**Consigne**
Répondez aux questions suivantes à partir de l'entretien sur le Data Act.
1. Par qui l'entretien a-t-il été réalisé ?
2. Selon Claude-Etienne Armingaud, il y a combien d'années remonte l'expérience du RGPD ?
3. Quelle date d'échéance est citée dans la dernière question de l'entretien ?

**Texte source**
■ ■ ■ ■ ■
Entretien croisé réalisé par Dorian Marcellin avec notre confrère et ami Romain Perray.
Les entreprises se sont-elles suffisamment préparées au Data Act ?
Claude-Etienne Armingaud : La maturité est quasiment nulle aujourd’hui sur le Data Act, car il n’y a même pas de connaissance de base du texte chez beaucoup d’acteurs, voire de son existence même. Si on compare avec l’expérience du RGPD il y a 8 ans, la différence, c’est qu’il y avait déjà une culture dans les pays européens autour des données personnelles. Ainsi, certaines filiales européennes avaient prévenu très tôt leur maison mère à l’étranger des impacts de la réglementation en avance de phase. Aujourd’hui, le Data Act reste avant tout un sujet connu des juristes, qui n’a pas provoqué de remous. Avec le RGPD, il fallait nommer des data protection officers, et cela avait fait réagir fortement. Là, on est dans la politique de l’autruche.
L’échéance du 12 septembre 2025 est-elle un couperet ?
■ ■ ■ ■ ■
**Données à examiner**
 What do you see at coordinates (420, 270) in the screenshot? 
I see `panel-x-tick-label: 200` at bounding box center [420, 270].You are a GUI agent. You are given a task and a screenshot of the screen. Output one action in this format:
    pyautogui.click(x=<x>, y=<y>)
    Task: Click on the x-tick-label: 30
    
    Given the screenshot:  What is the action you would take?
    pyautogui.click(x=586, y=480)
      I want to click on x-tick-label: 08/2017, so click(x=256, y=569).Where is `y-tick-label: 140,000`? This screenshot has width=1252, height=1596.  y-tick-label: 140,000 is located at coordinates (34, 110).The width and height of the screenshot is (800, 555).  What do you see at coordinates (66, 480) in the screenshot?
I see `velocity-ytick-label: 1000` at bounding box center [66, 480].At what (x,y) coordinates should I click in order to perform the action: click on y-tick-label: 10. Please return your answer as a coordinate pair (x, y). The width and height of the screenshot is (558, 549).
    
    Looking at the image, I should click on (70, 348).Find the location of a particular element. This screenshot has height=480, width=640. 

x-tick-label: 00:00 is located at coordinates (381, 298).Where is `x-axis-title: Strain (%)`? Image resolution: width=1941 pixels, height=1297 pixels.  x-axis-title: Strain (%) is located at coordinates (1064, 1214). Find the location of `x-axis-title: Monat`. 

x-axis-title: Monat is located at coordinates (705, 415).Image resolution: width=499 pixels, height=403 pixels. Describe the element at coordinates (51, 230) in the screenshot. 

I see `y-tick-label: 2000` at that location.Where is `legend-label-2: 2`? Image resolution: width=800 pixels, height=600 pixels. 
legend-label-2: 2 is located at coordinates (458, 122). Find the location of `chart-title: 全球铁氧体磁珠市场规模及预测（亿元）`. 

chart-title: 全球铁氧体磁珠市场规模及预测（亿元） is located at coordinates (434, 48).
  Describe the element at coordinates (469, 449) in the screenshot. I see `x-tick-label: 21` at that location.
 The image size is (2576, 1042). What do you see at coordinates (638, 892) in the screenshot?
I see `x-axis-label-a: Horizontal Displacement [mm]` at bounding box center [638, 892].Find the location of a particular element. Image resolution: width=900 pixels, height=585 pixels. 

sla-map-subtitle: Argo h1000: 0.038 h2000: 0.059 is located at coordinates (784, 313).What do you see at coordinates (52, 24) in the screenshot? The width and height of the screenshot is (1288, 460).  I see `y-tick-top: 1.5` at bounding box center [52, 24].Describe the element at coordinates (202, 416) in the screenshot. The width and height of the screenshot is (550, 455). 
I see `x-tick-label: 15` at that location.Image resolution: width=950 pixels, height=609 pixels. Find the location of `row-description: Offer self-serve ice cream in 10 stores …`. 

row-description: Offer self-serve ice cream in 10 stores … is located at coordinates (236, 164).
■ ■ ■ ■ ■
**Corrigé**
1. Dorian Marcellin.
2. 8 ans.
3. Le 12 septembre 2025.